▸ **Reading passage**
※

Mambo Nassau is the second studio album by French singer Lizzy Mercier Descloux. It was released on ZE Records in 1981 and recorded at the Compass Point Studios in Nassau, Bahamas.

Album review
"After Mambo Nassau in 1982, Lizzy wanted to go to South Africa and record with musicians from Soweto. South Africa was still under apartheid, so in order to persuade the record company, Lizzy recorded in Paris a couple of songs inspired by South African music. "Mister Soweto", "Maita", and "Les Baisers d’Amants" came from these sessions, which included orphan songs, griots' ballads, African roller coaster produced by Adam Kidron (who just had produced Rip Rig + Panic and Scritti Politti) with guests Krootchey on vocals and Mike Mc Voy as a white master rabbit, Green Gartside (Scritti Politti) & Aswad drummer OEs Drummie Zeb.

"Bob Marley’s cover « Sun is Shining » was recorded in 1995 at Massachusetts’s Bear Den studio with Greg Jiritano, John Schumann, and Michel Bassignani: Kusturica dub in mind.

"Corpo Molli, Pao Duro" was recorded in NY with Arto Lindsay and Krootchey back in 1980 and developed in August 2003 with Charlus De Lasalle, orgy of the percussive mouth, Brazilian meet Klezmer and have a ball. Sorry no Barbie Doll!

"All these songs have a Massai walk, white trash shadow, a samourai heart and the smile of King Kong. AND•JOY. EXPLOSION. Kimbe Raid..."

Track listing
All songs written by Lizzy Mercier Descloux unless otherwise noted.

※

▸ **Record set**
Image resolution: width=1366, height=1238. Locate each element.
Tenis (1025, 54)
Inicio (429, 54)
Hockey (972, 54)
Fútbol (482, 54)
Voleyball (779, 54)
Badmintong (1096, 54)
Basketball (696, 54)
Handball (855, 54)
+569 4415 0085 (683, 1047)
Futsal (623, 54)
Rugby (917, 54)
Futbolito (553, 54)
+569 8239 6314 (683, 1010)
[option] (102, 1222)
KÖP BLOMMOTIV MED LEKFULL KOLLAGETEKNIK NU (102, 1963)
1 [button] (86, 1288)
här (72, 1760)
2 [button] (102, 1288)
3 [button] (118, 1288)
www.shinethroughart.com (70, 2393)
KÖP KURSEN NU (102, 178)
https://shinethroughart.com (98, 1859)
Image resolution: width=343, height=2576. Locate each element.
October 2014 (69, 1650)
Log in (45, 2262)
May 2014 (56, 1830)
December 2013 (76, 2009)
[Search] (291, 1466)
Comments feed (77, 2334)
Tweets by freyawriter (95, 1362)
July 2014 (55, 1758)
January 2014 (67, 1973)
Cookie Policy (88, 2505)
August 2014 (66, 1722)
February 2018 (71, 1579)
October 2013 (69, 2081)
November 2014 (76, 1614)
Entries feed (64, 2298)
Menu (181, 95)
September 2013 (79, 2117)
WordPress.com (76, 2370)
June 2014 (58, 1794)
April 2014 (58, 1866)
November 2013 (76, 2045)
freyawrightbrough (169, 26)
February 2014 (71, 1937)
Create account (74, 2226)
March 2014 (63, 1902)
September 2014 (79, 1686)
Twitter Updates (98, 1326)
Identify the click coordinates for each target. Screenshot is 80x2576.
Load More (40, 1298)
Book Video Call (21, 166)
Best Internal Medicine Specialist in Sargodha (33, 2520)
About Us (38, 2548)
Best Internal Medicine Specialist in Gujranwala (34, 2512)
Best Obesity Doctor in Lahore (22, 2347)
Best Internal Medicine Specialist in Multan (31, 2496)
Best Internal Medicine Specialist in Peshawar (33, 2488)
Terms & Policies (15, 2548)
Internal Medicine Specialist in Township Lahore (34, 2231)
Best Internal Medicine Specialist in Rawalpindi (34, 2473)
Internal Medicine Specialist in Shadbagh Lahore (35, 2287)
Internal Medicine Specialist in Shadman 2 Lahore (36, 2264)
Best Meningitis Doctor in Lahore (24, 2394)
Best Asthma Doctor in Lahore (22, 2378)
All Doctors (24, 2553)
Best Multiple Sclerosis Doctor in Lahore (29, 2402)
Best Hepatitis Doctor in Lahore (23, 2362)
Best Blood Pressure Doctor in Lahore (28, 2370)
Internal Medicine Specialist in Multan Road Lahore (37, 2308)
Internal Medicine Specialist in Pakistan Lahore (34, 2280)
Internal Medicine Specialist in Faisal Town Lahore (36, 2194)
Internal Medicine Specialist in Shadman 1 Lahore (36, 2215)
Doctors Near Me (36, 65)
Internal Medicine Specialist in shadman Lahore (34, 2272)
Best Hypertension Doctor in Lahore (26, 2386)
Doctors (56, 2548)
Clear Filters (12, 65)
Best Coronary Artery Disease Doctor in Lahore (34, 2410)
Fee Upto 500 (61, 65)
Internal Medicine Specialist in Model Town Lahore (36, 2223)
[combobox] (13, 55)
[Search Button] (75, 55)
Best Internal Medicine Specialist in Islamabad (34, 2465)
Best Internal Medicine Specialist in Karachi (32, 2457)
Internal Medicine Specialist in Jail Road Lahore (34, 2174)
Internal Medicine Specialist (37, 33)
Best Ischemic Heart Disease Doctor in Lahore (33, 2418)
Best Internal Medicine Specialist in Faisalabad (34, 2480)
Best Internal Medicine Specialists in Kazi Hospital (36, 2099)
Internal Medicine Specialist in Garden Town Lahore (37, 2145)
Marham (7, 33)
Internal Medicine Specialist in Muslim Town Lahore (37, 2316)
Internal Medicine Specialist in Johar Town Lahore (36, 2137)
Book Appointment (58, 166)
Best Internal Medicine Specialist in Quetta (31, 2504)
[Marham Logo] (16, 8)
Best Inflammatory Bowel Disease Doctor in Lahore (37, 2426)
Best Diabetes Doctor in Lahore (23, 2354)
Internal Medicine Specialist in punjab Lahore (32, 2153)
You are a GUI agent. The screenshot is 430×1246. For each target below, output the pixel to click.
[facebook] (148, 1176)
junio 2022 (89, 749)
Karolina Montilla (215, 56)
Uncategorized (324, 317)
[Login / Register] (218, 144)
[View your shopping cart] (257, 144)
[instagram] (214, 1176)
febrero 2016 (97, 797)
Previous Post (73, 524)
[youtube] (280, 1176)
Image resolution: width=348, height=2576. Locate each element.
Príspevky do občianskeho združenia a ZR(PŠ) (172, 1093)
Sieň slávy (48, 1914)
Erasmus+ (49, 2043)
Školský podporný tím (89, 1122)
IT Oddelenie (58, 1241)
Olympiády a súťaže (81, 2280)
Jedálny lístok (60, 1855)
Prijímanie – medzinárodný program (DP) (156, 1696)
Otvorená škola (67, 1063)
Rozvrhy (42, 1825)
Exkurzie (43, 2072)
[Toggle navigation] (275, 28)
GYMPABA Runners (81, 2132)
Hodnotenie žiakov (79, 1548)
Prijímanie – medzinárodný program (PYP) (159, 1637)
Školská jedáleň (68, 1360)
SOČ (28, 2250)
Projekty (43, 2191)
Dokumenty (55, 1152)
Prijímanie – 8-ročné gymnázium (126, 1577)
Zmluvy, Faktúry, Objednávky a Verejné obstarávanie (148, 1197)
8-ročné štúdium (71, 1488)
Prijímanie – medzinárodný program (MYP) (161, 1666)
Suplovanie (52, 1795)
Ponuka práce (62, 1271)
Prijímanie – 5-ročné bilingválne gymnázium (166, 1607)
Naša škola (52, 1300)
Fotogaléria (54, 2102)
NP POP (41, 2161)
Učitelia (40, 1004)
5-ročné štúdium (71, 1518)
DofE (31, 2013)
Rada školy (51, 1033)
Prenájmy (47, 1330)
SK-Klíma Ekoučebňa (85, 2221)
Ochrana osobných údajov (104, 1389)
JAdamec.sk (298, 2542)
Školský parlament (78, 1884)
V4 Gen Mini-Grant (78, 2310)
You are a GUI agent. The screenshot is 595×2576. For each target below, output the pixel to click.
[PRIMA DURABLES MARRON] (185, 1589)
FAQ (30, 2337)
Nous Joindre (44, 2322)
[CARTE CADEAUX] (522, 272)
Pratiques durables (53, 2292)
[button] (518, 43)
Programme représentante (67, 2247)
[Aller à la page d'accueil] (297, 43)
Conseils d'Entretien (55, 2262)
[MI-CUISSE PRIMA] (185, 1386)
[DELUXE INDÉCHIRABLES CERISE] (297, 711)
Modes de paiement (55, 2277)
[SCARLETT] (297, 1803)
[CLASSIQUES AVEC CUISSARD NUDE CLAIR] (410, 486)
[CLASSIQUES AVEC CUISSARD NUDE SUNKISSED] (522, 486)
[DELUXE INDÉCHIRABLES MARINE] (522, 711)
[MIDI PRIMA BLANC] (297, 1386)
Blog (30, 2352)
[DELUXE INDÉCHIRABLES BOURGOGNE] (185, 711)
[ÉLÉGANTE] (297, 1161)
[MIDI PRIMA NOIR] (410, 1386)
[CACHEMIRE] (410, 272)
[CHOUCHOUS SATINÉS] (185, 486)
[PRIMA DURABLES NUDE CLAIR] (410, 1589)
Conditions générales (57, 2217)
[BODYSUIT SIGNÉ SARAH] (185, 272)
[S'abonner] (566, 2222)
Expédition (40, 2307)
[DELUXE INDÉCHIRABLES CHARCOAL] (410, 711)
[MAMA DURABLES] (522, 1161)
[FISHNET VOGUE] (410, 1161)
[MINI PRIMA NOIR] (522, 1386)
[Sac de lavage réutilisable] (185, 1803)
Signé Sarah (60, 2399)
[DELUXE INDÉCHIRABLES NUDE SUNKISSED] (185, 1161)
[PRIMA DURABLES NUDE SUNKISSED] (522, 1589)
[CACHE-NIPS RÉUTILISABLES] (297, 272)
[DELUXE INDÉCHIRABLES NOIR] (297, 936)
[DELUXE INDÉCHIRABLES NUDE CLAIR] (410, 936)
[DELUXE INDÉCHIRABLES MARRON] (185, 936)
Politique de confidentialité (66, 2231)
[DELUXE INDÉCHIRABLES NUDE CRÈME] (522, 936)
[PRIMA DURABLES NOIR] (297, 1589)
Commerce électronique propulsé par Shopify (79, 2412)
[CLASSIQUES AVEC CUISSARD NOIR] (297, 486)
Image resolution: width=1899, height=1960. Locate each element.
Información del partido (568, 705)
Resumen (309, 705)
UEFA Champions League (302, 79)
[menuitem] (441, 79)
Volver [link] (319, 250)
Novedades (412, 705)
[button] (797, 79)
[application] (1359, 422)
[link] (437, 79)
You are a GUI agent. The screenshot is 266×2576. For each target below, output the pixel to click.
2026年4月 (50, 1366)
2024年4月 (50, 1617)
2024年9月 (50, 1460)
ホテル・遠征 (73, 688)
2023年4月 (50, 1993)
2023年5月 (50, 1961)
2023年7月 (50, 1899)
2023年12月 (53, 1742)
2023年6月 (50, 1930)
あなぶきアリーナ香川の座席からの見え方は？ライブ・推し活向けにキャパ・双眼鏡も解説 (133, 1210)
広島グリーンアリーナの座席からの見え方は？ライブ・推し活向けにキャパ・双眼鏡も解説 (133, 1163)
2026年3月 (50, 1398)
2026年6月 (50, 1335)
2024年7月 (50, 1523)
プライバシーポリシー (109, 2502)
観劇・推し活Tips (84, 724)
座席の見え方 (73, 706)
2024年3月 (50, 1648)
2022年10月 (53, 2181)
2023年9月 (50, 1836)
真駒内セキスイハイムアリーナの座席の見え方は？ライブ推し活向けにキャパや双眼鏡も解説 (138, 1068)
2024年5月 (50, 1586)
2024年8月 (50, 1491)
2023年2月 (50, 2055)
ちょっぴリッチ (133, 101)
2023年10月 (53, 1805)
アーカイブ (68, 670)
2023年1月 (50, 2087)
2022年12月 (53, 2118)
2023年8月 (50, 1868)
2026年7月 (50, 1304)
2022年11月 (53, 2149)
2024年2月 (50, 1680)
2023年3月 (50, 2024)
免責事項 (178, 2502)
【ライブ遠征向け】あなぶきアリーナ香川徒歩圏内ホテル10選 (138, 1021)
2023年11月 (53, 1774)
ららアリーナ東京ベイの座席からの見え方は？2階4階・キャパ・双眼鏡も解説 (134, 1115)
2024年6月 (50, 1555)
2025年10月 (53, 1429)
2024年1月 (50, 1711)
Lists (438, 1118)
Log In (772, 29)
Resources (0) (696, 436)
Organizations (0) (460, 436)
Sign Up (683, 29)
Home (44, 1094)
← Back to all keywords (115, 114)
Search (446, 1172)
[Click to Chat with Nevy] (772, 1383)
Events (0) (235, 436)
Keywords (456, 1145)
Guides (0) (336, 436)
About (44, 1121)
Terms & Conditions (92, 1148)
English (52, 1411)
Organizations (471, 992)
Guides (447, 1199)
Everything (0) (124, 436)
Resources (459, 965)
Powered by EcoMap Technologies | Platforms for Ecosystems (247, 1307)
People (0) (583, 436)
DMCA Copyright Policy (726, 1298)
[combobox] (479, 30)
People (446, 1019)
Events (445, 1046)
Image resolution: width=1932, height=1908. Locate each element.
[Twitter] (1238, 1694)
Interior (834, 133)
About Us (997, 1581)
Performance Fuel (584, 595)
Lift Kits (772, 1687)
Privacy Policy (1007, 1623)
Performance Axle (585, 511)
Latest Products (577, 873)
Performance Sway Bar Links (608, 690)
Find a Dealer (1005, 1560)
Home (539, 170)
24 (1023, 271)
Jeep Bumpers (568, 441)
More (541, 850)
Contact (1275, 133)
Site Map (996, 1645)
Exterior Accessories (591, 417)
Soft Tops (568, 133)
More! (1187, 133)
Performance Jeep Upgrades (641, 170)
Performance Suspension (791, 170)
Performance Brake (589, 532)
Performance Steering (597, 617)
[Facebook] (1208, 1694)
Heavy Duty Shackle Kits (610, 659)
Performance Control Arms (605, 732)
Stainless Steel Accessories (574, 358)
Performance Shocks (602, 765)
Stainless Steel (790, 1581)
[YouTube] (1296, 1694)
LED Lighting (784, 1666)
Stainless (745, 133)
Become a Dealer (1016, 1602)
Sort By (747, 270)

※

▸ **Work to complete**
Continue the article on the album Mambo Nassau, picking up after its final sentence.

▸ **Output for this exercise**
Personnel

Sound
The original sound recording was made by Michel Esteban in 1980, 1982, 2003 and by Lizzy Mercier Descloux in 1995
It was selected by Lizzy Mercier Descloux and Michel Esteban
Produced by Michel Esteban P & © ZE records 2003 Original analogue master tapes digitally transferred at 24 bits resolution by Studios: Source & Translab, Paris.
It was mastered to 16 bits for CD by Charlus de La Salle at South Factory Studio.
The executive producer by Michel Esteban.

Tracks 1 to 10

Produced by Lizzy Mercier Descloux and Steve Stanley
Recorded at Compass Point Studios, Nassau Bahamas, 1980

 Lizzy Mercier Descloux - vocals, guitars
 Yann Le ker - guitars
 Philippe Le Mongne - bass
 Bill Pery - drums
 Wally Badarou - synthesizers
 Gregory Zercinsky - percussions
Executive producer Michel Esteban

Tracks 11, 12,13 &16

Recorded by Dominique Blanc, Francard at Continental Studios, Paris 1982
Produced by Adam Kidron
Executive producer Michel Esteban

Track 14

Produced by Lizzy Mercier Descloux & Michel Bassignani
Recorded Chief Worm Studio, Massachusetts, 1995

Track 15

Produced by Lizzy Mercier Descloux & Michel Bassignani
Recorded NYC 1982, Overdubs & Mix by Charlus de la Salle at South Factory Studio 2003
Vocals Lizzy Mercier Descloux, Phillipe Krootchey & Arto Lindsay

Design
Art direction & Design by Michel Esteban
Photos Credits : Michel Esteban : Front cover, booklet pages 1,2,7,10,12,13,14,15.
Veronique G. page 5.
Art Lugh page 11,14 ( background) 16 & Central Digipack cover.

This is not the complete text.